Hylton may have been the most high profile but he most definitely wasn’t alone in turning jazz tunes into something much softer and less scary for mainstream audiences. Dance bands were huge in the 1920s. The catalogues of record companies at the time were overflowing with them. And the idea of taking jazz and repackaging it was first commercialised by American band leader Paul Whiteman who Hylton was directly and quite openly inspired by.
So for the whole 1920s, what we now know as the ‘Jazz Age’, most people in the UK who were under the impression from the enormously popular bands of the day that they were listening to and dancing away to jazz were more accurately only engaging with a pale imitation of the real thing. It wasn’t until the following decade, the 1930s, that actual African American jazz legends such as Louis Armstrong and Duke Ellington visited the UK for the very first time and showed everyone what real jazz was.
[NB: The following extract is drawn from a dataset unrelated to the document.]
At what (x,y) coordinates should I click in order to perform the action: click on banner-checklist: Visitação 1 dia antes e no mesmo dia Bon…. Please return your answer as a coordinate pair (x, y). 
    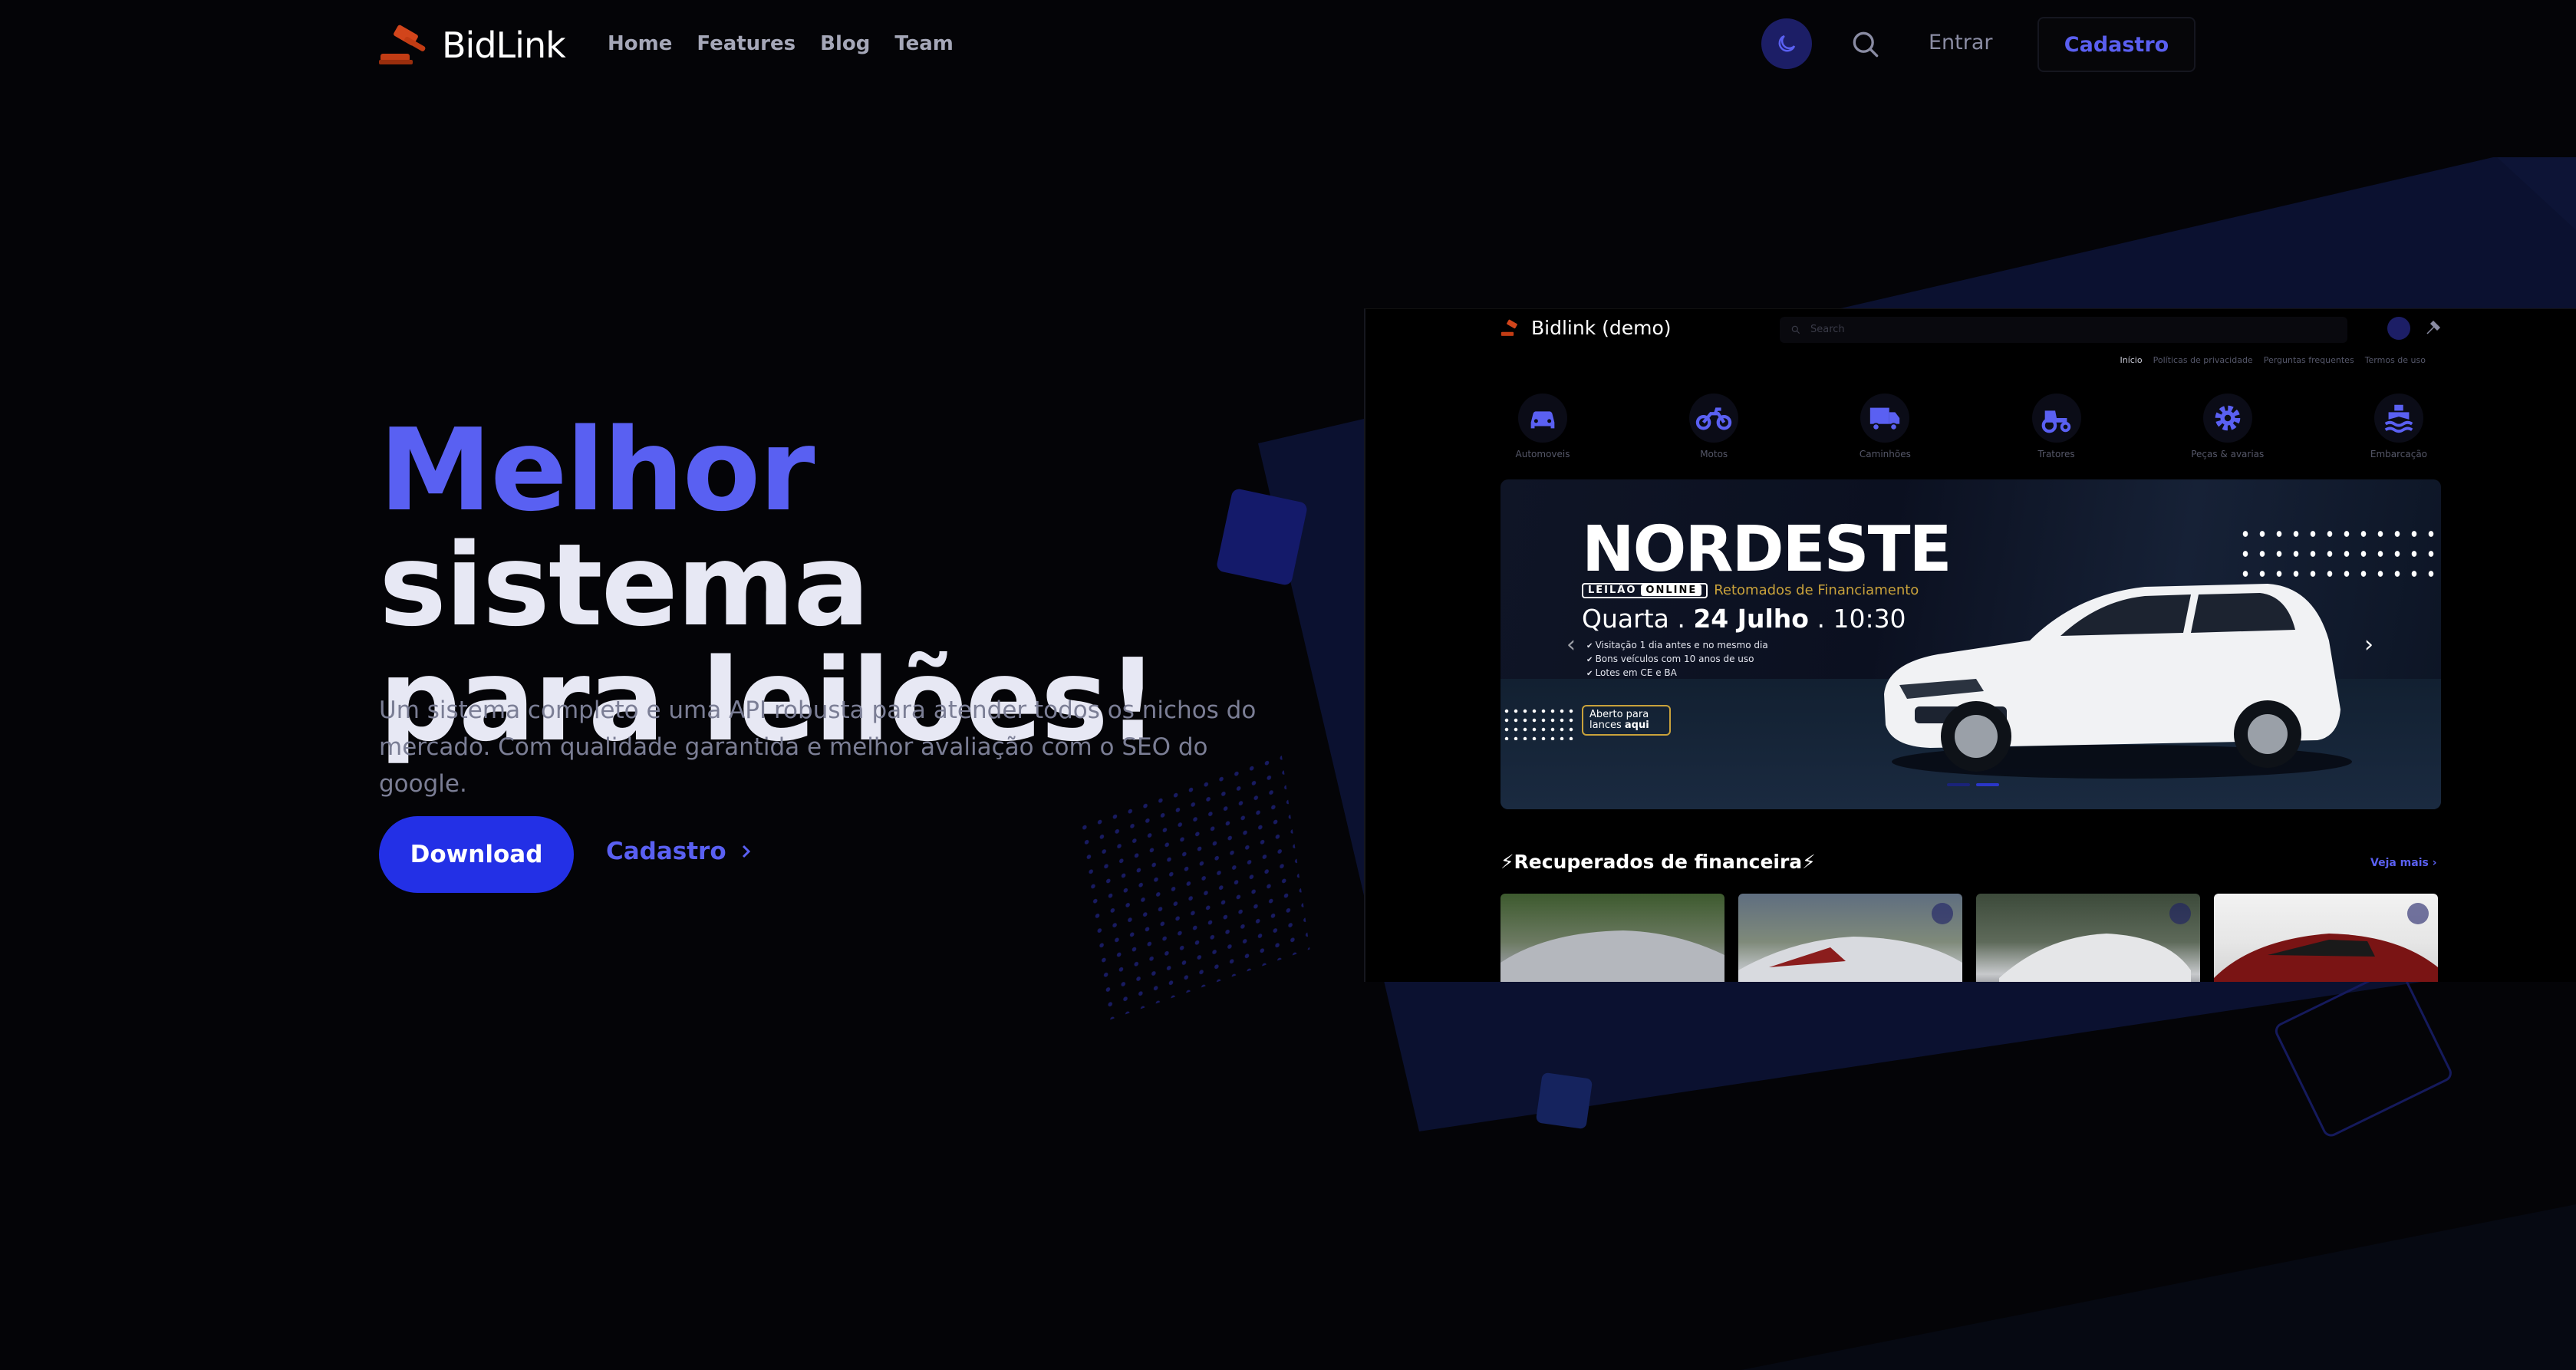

As it happened it was none other than Hylton who organised many of these trips. American jazz musicians could see perfectly clearly that Hylton – now growing happily into his ‘British King of Jazz’ reputation – was the gateway to mainstream success in the UK. But only with shared, equal billing. The King was still The King.
Britain wouldn’t get its own authentically home grown black jazz band until Ken ‘Snakehips’ Johnson formed his West Indian Orchestra in 1936. Johnson was born in modern day Guyana in 1914 and moved as a teenager to the UK to finish his schooling. He then started but soon dropped out of studying law at London University to follow his true calling – being a dancer.
This new direction in life took him first back to the Caribbean and then onto to New York and Harlem in particular which by this time was the beating heart of the jazz world. Johnson was in heaven. Taking his inspiration from the legendary and always dapper Cab Calloway, Johnson decided to return to the UK with the explicit goal of establishing his own band that could swing for real like the best of the American ones. And his band, unlike everyone else’s, was going to be made up of actual black musicians.
The result was Ken ‘Snakehips’ Johnson and his West Indian Orchestra and boy could they swing. They weren’t the first black British band by any means, but thanks to Johnson’s showmanship, vision and excellent choreography, they quickly became not only the most successful black British group ever to have graced the stage and the recording studio, but in the extremely crowded field of popular dance bands, the most exciting of them all.
By the end of 1937 their growing reputation had reached the BBC. From 1938 onwards the corporation broadcast a number of performances by the band in which marketeer par excellence Johnson billed as ‘ultra-modern dance music’. Never truer words.
Ken ‘Snakehips’ Johnson and his West Indian Orchestra released their first records through EMI’s great rival Decca, but in 1940 they made the first of their dozen or so recordings for EMI’s HMV label (which of course had done so well by riding the Hylton wave in the 1920s). By this time their reputation was such that they had been poached by the oh so fashionable Cafe De Paris in London’s Soho to be the house band there.
However this inspiring story of this remarkable man was not to have a happy ending. During the London Blitz in March 1941, when the band were mid performance, the Cafe De Paris was hit by a bomb and the venue’s roof collapsed. At least 34 people were killed including Johnson and saxophonist ‘Baba’ Williams.
Ken ‘Snakehips’ Johnson was the REAL King of British Jazz. His reign cruelly cut short just as it was beginning.